Le syndicat UAW veut imposer une transition plus juste vers l’électrique dont le secteur offre moins d’emplois que dans le thermique, des salaires plus bas en l’absence de toute convention collective. (Article publié dans l’Humanité du 23 octobre 2023.)

« Ce que joue le syndicat dans cette grève, c’est de rester central dans l’industrie thermique afin de mieux se positionner dans l’industrie des véhicules électriques. Si on ne marque pas un point maintenant face au Big Three, la partie est perdue d’avance.» Rencontré à Detroit au début de la grève qui est entrée vendredi dans sa septième semaine, ce cadre syndical nous situait ainsi l’enjeu de cette mobilisation historique. La question des usines de véhicules électriques ne figure pas en tant que tel au menu des négociations mais en filigrane tout le monde ne pense qu’à elle. L’UAW revendique de meilleurs salaires, protection sociale et retraites ainsi que la fin du double statut dans les usines des Big Three dont il sait qu’à terme elles ne produiront plus de voitures à moteur thermique. « On améliore certes les conditions de vie des syndiqués mais surtout on prépare le coup d’après», reprend notre interlocuteur.

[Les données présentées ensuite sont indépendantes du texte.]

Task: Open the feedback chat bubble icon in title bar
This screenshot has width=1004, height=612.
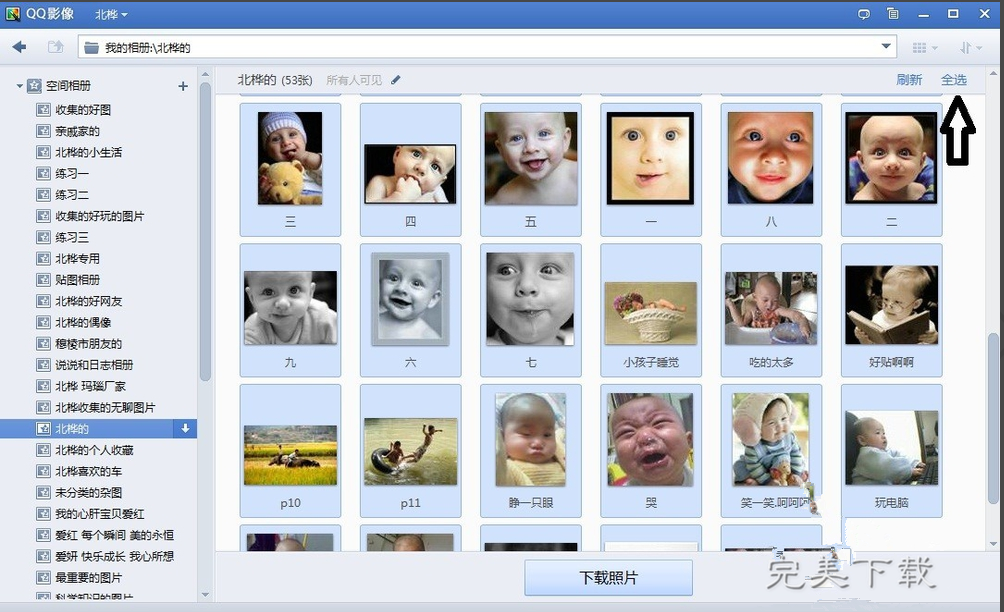Action: 864,14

Avec la loi IRA (Inflation Reduction Act), promulguée en août 2022, l’administration Biden a accéléré une transition que chacun sait inexorable. L’objectif a été fixé: les modèles électriques ou hybrides devront constituer la moitié des ventes en 2030. Pour y parvenir, l’Etat subventionne à la fois la production et l’achat. « L’un des problèmes de la production de véhicules électriques est que les entreprises ferment les usines existantes qui fabriquent des pièces devenues obsolètes, comme les moteurs à combustion interne, qui impliquent de nombreuses opérations d’usinage des métaux et emploient beaucoup d’ouvriers de l’automobile, résume pour l’Humanité Ian Greer, professeur à l’Université Cornell. Les États-Unis ne disposent pas d’allocations de chômage généreuses ni de programmes à grande échelle pour recycler les travailleurs de l’industrie manufacturière touchés par les pertes d’emploi. Dans le même temps, les nouvelles usines qui fabriquent des VE et des composants connexes, comme les batteries, n’offrent pas nécessairement de bons emplois, et il n’est pas certain qu’elles soient même dotées de structures syndicales. »

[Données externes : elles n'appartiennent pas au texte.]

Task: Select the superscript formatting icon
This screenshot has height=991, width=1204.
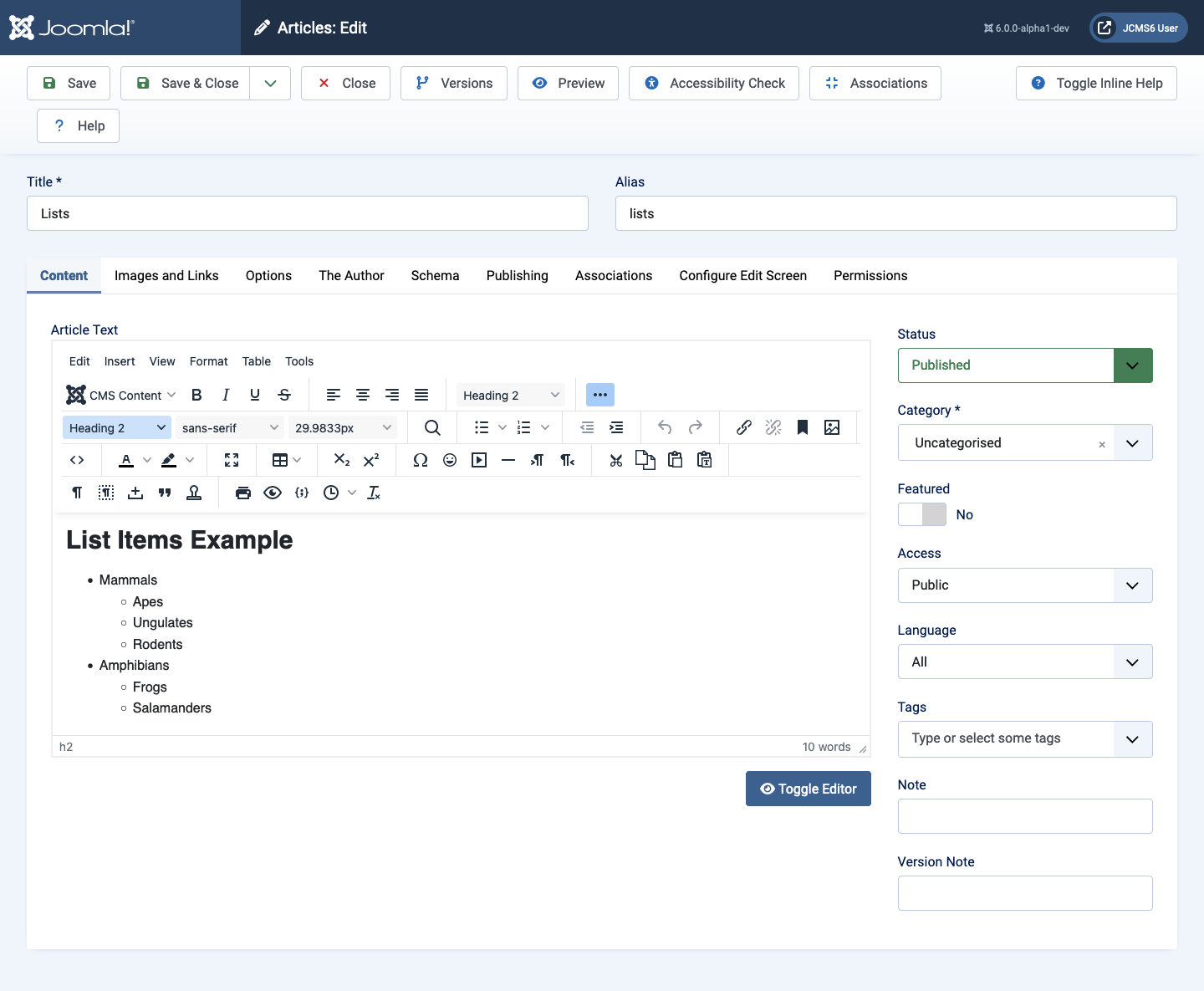Action: [371, 460]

Le problème est donc double. Quantitatif, d’abord : Ford va même jusqu’à estimer qu’il faut 40% de main d’œuvre en moins pour construire un véhicule électrique. Qualitatif ensuite : un boulot sur une chaîne de VE est moins bien payé, à peine plus qu’un job de barista chez Starbucks ou de magasinier chez Walmart. Si Ford et General Motors ont développé un département de production électrique au sein de leurs usines « syndiquées » à Detroit, il n’en va pas de même pour les prochains projets. Les Big Three développent des joint-ventures avec des acteurs capitalistiques étrangers et la convention collective du secteur automobile ne s’y applique pas.

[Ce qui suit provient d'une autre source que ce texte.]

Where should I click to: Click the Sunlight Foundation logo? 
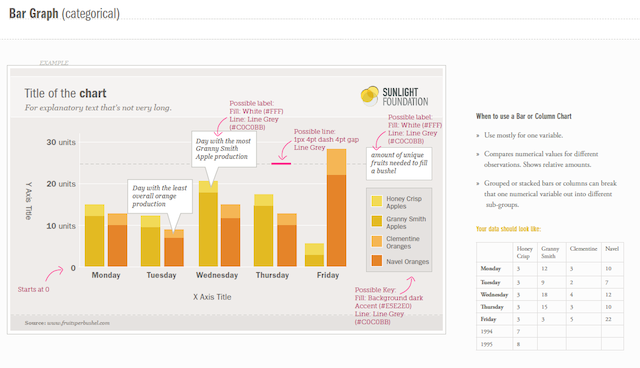(394, 96)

L’UAW appelle à l’extension du contrat à toutes les entreprises du secteur automobile mais ne dispose d’aucun levier pour en faire une obligation juridique. Le syndicat attend de la Maison Blanche une posture plus combative. « Les travailleurs du secteur des batteries doivent recevoir le même salaire que les travailleurs de l’UAW dans les trois grandes entreprises actuelles », appuie Ro Khanna, député de Californie, proche de Bernie Sanders et l’un des chevilles ouvrières de l’IRA. L’administration Biden se contente d’une déclaration de principe mais n’impose aucun critère. « C’est le gouvernement fédéral qui déverse des milliards, il peut aussi édicter des critères », reprend notre syndicaliste.

« Parmi les syndiqués, il y a beaucoup de doutes sur la transition vers l’électrique, témoigne Chris Viola, ouvrier chez GM. En plus, vous avez souvent des coupures d’électricité à Detroit, en plein hiver récemment, ou en été il y a deux ans en pleine vague de chaleur. Cela renforce le scepticisme. Mais si on est agressifs sur la transition, on le serait aussi sur le réseau électrique, ce qui profiterait à l’ensemble de la communauté. »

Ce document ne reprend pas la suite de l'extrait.